(Source records)

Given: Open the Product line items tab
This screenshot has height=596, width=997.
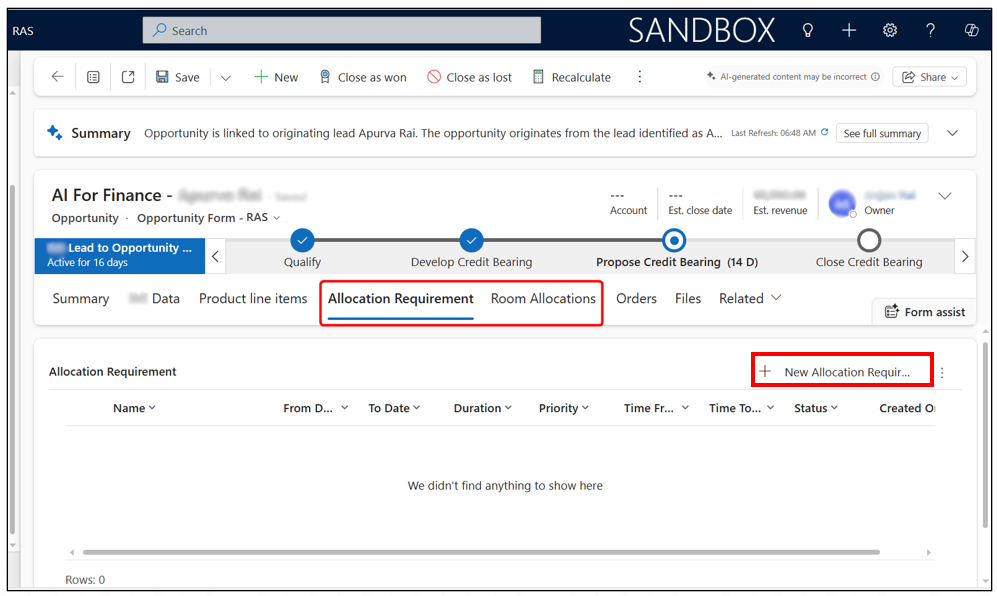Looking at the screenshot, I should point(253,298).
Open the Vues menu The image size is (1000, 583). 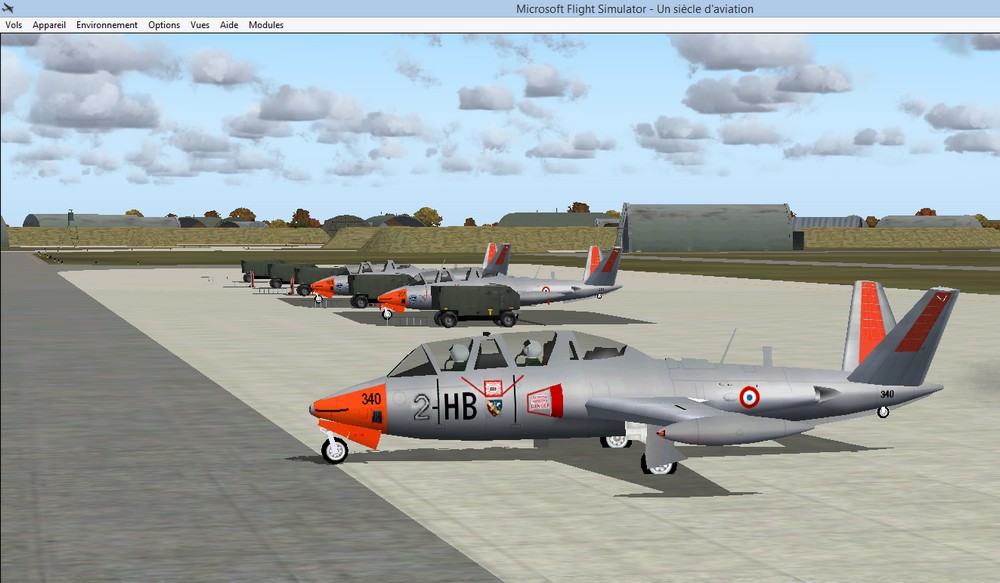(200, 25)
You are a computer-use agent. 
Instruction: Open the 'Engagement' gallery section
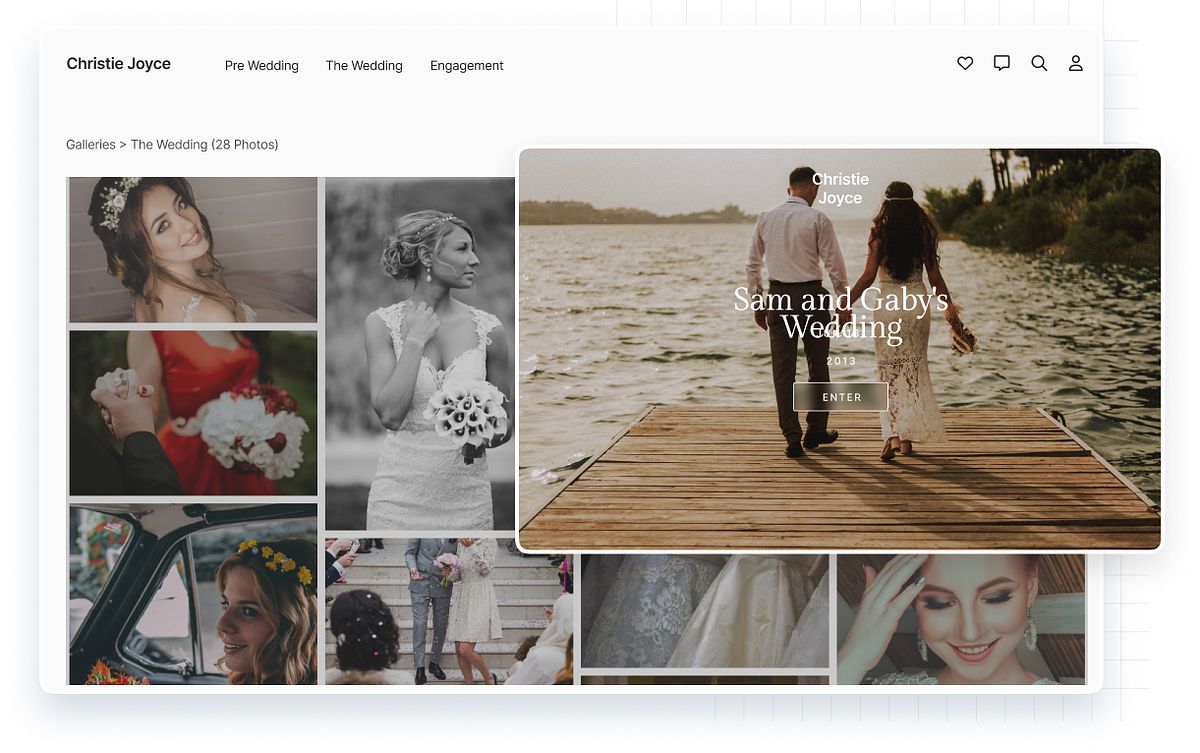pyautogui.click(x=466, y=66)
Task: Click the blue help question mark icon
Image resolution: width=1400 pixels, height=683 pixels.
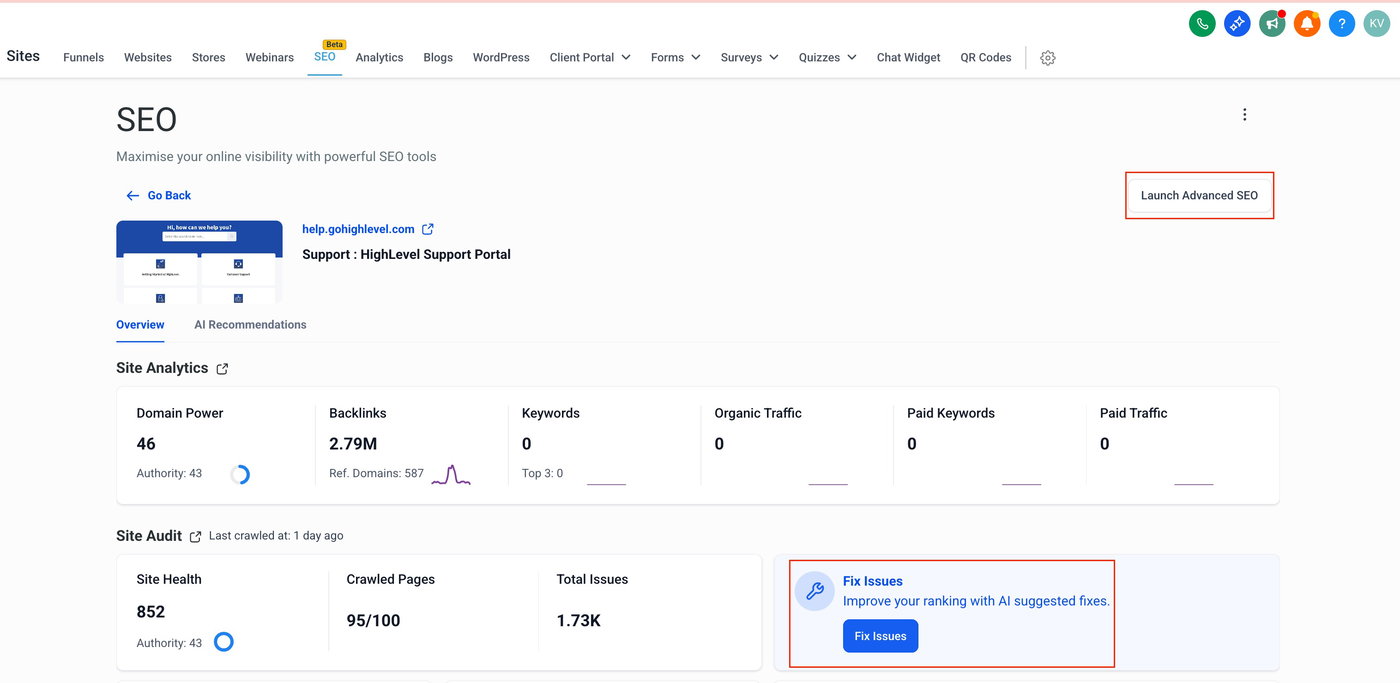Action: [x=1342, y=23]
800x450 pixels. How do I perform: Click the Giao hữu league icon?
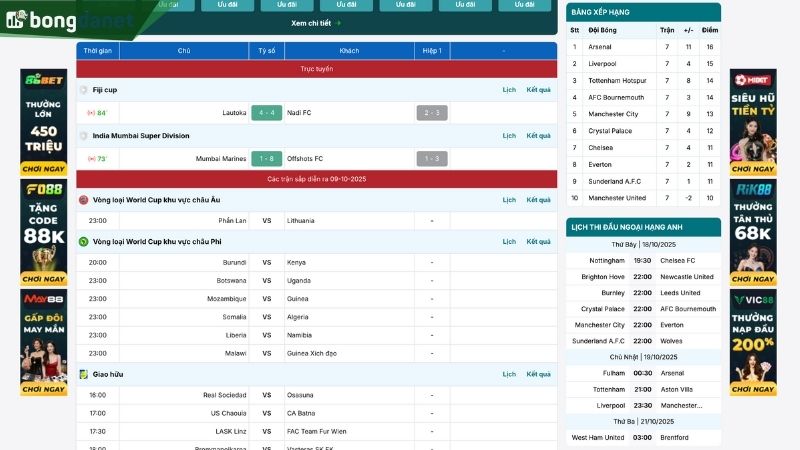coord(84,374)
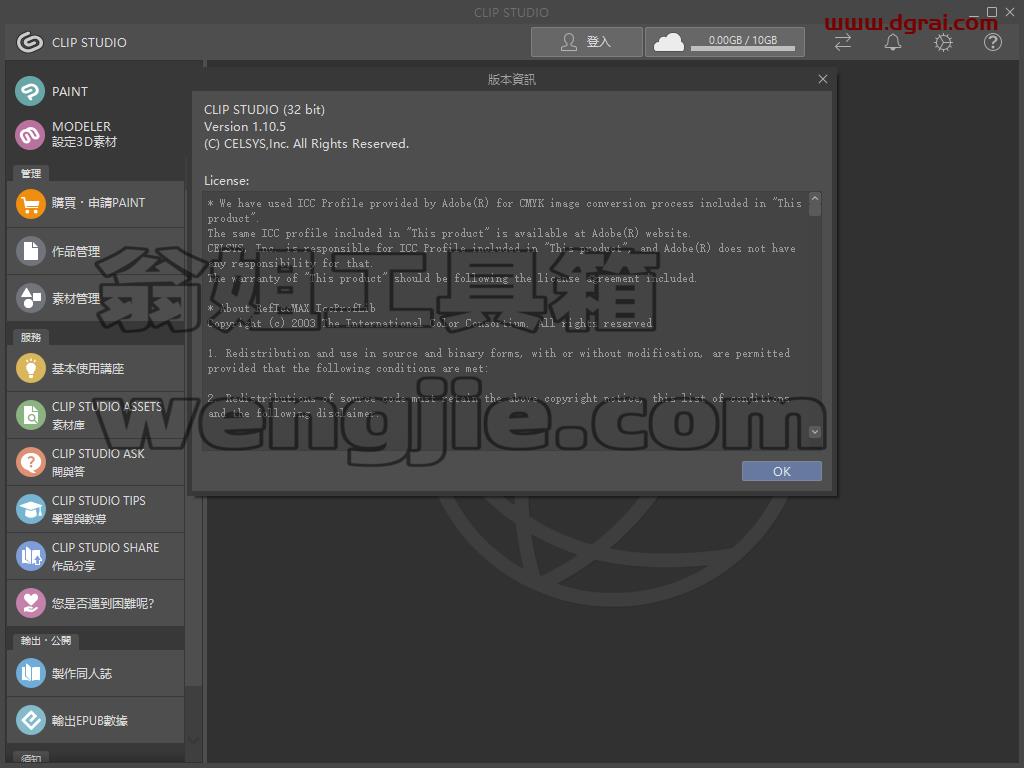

(End Source records)

What is being asked →
Your answer should hold only the lines from the one with "Instruction: Open the" through the final line of the listing above, transcribed exactly and without pictures.

Finished task →
Instruction: Open the 'Engagement' gallery section
pyautogui.click(x=466, y=66)
Task: Click the blue help question mark icon
Image resolution: width=1400 pixels, height=683 pixels.
Action: [x=1342, y=23]
800x450 pixels. How do I perform: Click the Giao hữu league icon?
coord(84,374)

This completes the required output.